Ele, pela alegria que lhe fora proposta, suportou a cruz

Imagino a imensidão que estava à sua frente, as irregularidades dos penhascos, os diferentes tons de verde que se estendiam no campo, um céu amplo e azul com a intensidade do sol em seu centro. Imagino elevando a cabeça aos céus, uma lágrima escorrendo em seu rosto, a dor percorrendo seu corpo e, mesmo ali, mesmo naquela situação, alguma espécie de alegria.

Foto: Freepik

Mas não se trata de uma alegria como imaginamos, uma alegria por enfrentar as pedras do caminho, de pisá-las mesmo com suas pontas afiadas, por ser digno do combate, de superar as dificuldades, de caminhar ao lado da justiça e do bom, de cumprir o dever.

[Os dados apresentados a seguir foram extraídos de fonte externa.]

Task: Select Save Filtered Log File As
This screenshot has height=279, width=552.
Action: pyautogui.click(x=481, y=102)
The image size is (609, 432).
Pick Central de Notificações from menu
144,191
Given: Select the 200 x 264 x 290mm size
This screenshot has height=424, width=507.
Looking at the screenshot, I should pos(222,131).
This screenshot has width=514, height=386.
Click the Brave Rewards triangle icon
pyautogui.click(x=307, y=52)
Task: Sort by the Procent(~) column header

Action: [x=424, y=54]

Não parece que foi assim. Sua felicidade, naquele instante, no momento preciso em que diz a célebre frase ‘Pai, perdoa-lhes pois eles não sabem o que fazem”, era de outra substância, uma que em poucas vezes, ao longo da vida, nós a percebemos.

E ela é estranha de se pensar. Sinceramente, esse tipo de felicidade não parece ter sido feito para nós. É tão diferente de nosso mundo, tão revolucionária em suas qualidades que assusta. É disruptiva, contrária ao senso o comum, baseada além da inveja e da rivalidade, do medo de ser despedaçado e da dor do ressentimento em que atacamos os outros porque fomos atacados, e tomamos atos e decisões por algum motivo que já esquecemos.

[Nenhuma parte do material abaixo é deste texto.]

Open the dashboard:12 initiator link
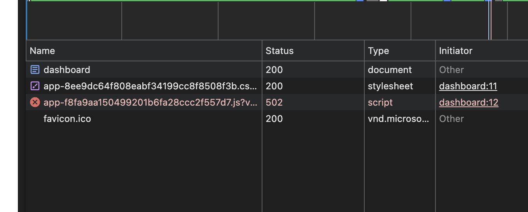This screenshot has height=212, width=528. pyautogui.click(x=469, y=103)
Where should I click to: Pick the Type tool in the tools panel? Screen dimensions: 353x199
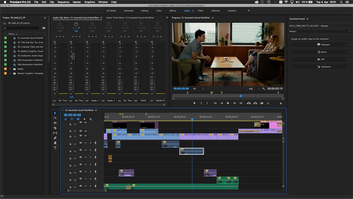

É uma felicidade que parte do que Nelson Rodrigues, com o seu romantismo exacerbado, disse: o pecado vem antes da memória. O erro vem sem percebemos, a falsidade parece ser a verdade, a bondade se insinua ao nosso lado e a maldade se reveste como necessidade. E nos vemos obscuros, confusos, jogados em um mundo incompreensível e rancoroso. E então é preciso se defender. E é preciso atacar. E é preciso saber o certo e o errado.

Toda essa história de pão e vinho, de um Deus na terra, de amar ao próximo, assusta. Por isso suspeito que, para se acreditar nessa velha religião, não acho que é preciso de um salto de fé, mas de um ato de espanto: Ele perdoou. Ele nos ama. Assim mesmo, desse jeito.

Não tem nada a ver com um Deus enfurecido por não seguirmos Suas normas, ou porque a humanidade teria que pagar o preço; não, não, a questão é muito mais bela: Ele perdoou porque nós é que somos enfurecidos, nós é que estamos sedentos de sangue.

Ele abriu mão da vingança. Do rancor. Suportou a vergonha. Deixou seu espírito. E tudo isso, antes de nós. Antes de nossos erros e antes dos erros dos outros.

Partindo de uma alegria que mal entendemos, fez um gesto de amor que, no fim das contas, é o mais incompreendido, quando é ele mesmo a pura compreensão: perdoou.